The second thought experiment may require less imagination than the first, but it needs some precious equipment. Rivers did not have children of his own, but it is tempting to think that if he had examined Western children’s struggles with color, he might not have been so flummoxed by the Torres Strait islanders. Scientists have long been aware that children’s acquisition of color vocabulary is remarkably slow and laborious. And yet the acuteness of the difficulties never fails to amaze. Charles Darwin wrote that he had “attended carefully to the mental development of my young children, and with two, or as I believe three of them, soon after they had come to the age when they knew the names of all common objects, I was startled by observing that they seemed quite incapable of affixing the right names to the colours in coloured engravings, although I tried repeatedly to teach them. I distinctly remember declaring that they were colour-blind, but this afterwards proved a groundless fear.” Estimates of the age at which children can reliably name the major colors have dropped considerably since the earliest studies a century ago, which reported the incredibly high figures of seven to eight years of age. According to modern surveys, children learn to use the main color words reliably a lot earlier, in their third year.
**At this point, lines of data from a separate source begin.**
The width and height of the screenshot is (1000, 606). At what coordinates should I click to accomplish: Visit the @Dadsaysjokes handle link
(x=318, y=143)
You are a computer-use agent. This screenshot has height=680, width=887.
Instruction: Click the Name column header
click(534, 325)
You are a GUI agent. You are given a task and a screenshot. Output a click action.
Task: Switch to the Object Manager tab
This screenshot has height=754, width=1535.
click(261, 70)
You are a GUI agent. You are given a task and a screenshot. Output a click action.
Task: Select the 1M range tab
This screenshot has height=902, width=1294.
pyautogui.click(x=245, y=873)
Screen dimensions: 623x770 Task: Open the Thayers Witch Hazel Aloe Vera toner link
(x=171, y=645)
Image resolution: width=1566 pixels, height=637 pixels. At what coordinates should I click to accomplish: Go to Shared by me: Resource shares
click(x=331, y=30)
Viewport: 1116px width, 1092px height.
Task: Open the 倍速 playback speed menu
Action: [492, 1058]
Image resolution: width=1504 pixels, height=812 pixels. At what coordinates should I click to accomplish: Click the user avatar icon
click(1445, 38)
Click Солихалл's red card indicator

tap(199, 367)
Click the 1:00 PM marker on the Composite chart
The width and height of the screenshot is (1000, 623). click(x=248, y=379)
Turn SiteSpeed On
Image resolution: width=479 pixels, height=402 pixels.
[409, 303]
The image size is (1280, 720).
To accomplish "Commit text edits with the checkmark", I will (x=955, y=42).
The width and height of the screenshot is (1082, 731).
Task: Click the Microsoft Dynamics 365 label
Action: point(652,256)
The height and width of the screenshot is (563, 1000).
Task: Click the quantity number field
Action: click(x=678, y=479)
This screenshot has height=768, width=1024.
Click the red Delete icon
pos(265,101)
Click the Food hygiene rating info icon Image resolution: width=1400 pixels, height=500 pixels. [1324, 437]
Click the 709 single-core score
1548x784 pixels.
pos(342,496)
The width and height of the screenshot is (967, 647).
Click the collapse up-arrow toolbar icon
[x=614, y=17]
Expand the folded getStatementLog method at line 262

Nevertheless, what seems so strange is that by an age when children’s linguistic ability is already fairly developed, they are still entirely thrown by colors. It is surprising to see how children who would effortlessly find a circle or square or triangle when asked to point at it, still react with complete bemusement when asked to pick out the “yellow one” from a group of objects, and reach completely at random for whatever is closest at hand. With intense training, children in their second year can produce and use color words accurately, but the dozens of repetitions required for learning the concept of color as an attribute independent of particular objects contrast dramatically with the effortless ease with which children learn the names for the objects themselves-usually after hearing the names for them just once.